To be done: Continue the CollectiveAccess import mapping overview from the point where it stops.

Selected excerpt:
-- -- --
Creating an Import Mapping: Overview

Introduction

The purpose of an import mapping is to define specifically how and where source data will be imported into CollectiveAccess. Data must be imported into CollectiveAccess using an import mapping.

An import mapping is a spreadsheet (XLSX or GoogleSheets) that defines how data is imported into CollectiveAccess. This spreadsheet acts as a crosswalk, detailing where data is coming from outside of CollectiveAccess, and where that same data will go in CollectiveAccess. For a tutorial using the Sample Import Mapping Spreadsheet and Sample Import Data, please see Tutorial: Import Mapping Spreadsheet.

Each import mapping spreadsheet contains a set of intrinsic columns. A comprehensive description and function of these columns will be described below. Each import mapping also contains specific, customized Settings. Tables will be used to list possible options and the functions of each aspect of the spreadsheet in more detail.

Here is a column-by-column explanation of each component of the import mapping spreadsheet. To follow along with this tutorial, download the following two files:

Sample Import Mapping Spreadsheet: The import mapping spreadsheet; a schema crosswalk. For every data source, a target “destination” in CollectiveAccess is defined. This file is in the supported file format of XLXS; therefore, columns and rows are numbered using 1, 2, 3, and so on.

Sample Import Data (Source Data): The sample source data. This sample data includes three records (one row = one record), with 10 examples of possible metadata fields (one column = one field). The sample data is in the supported file format of XLXS; therefore, columns and rows are numbered using 1, 2, 3, and so on.

Settings

Every import mapping requires general settings. Settings include the importer name, data format of the source data (for a comprehensive list of supported file formats, please see Supported File Formats), the selected CollectiveAccess table, and more. This section can be placed at the top or bottom of a mapping spreadsheet. Although the Settings are integrated into the spreadsheet, they do function separately from the main column-defined body of the import mapping.

Note

In Settings, the rule types in Column 1 must be set to “Settings.”

Setting

Description

Parameter notes

Example

name

Give your mapping a name.

Arbitrary text

My Sample mapping

code

Give your mapping an alphanumeric code of the mapping

Arbitrary text, with no special characters or spaces

my_sample_mapping

inputFormats

Sets type of source (input) data that can be handled by this import mapping. Values are format codes defined by the various DataReader plugins.

file type

XLSX

table

Sets the table for the imported data. If you are importing Objects, set the table to ca_objects. If you are importing Collections, set this to ca_collections, and so on.
-- -- --
Recorded data:
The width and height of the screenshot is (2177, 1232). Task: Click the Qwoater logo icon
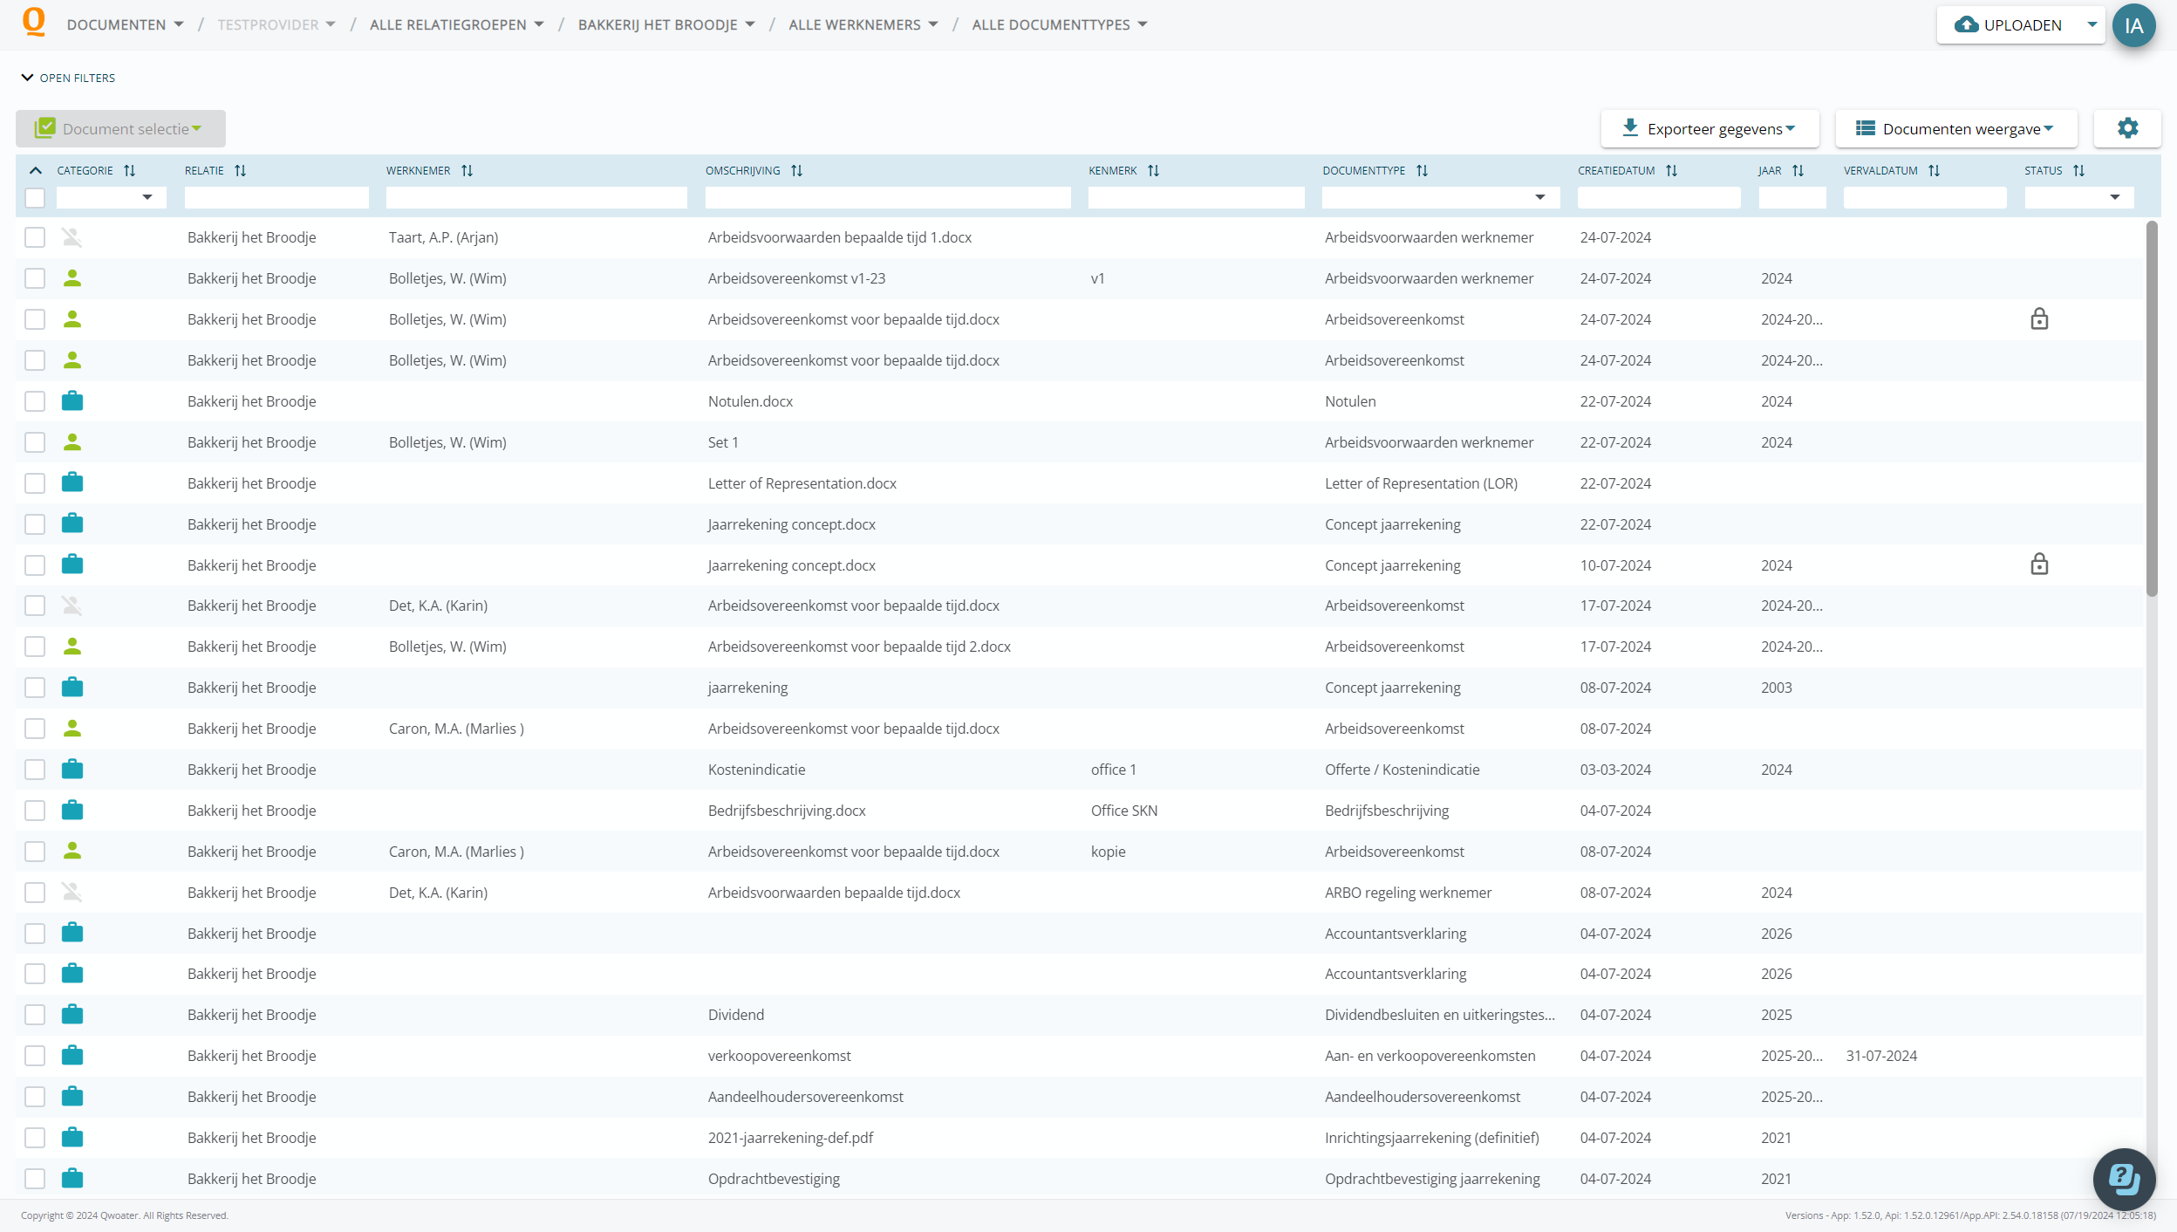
-- -- --
Expected answer:
Corresponds to the CollectiveAccess basic tables

ca_objects

type

Set the Type of record to set all imported records to. If you are importing Objects, what type are they? Photographs, Artifacts, Paintings, etc. This value needs to correspond to an existing value in the the types list. For objects, the list isobject_types. If the import includes a mapping to type_id, that will be privileged and the type setting will be ignored.

CollectiveAccess list item code

image

numInitialRowsToSkip

The number of rows at the top of the data set to skip. Use this setting to skip over column headers in spreadsheets and similar data.

numeric value

1

existingRecordPolicy

Determines how existing records in the CollectiveAccess system are checked for and handled for the mapping. Also determines how records created by the mapping are merged with other instances (idno and/or preferred label) in the data source.

(In CollectiveAccess, the primary ID field is “idno” and the title/name field of each record is “preferred_label”.)

From version 1.8 options to skip, merge or overwrite on internal CollectiveAccess record ids is also supported via the *_on_id options. These options can be useful when re-importing data previously exported from a CollectiveAccess instance.

none
skip_on_idno
merge_on_idno
overwrite_on_idno
skip_on_preferred_labels
merge_on_preferred_labels
overwrite_on_preferred_labels
skip_on_idno_and_preferred_labels
merge_on_idno_and_preferred_labels
overwrite_on_idno_and_preferred_labels
merge_on_idno_with_replace
merge_on_preferred_labels_with_replace
merge_on_idno_and_preferred_labels_with_replace
skip_on_id
merge_on_id
merge_on_id_with_replace
overwrite_on_id

none

ignoreTypeForExistingRecordPolicy

If set record type will be ignored when looking for existing records as specified by the existing records policy.

0 or 1

0

omitPreferredLabelFieldsForExistingRecordPolicy

Comma or semicolon-delimited list of preferred label fields to omit when matching for existing records using preferred labels. Typically used with entity labels to remove specific subfields such as display name from consideration.

Typically used for entity labels to restrict fields used for matching.

displayname;middlename

mergeOnly

If set data will only be merged with existing records using the existing records policy and no new records will be created. Available from version 1.8.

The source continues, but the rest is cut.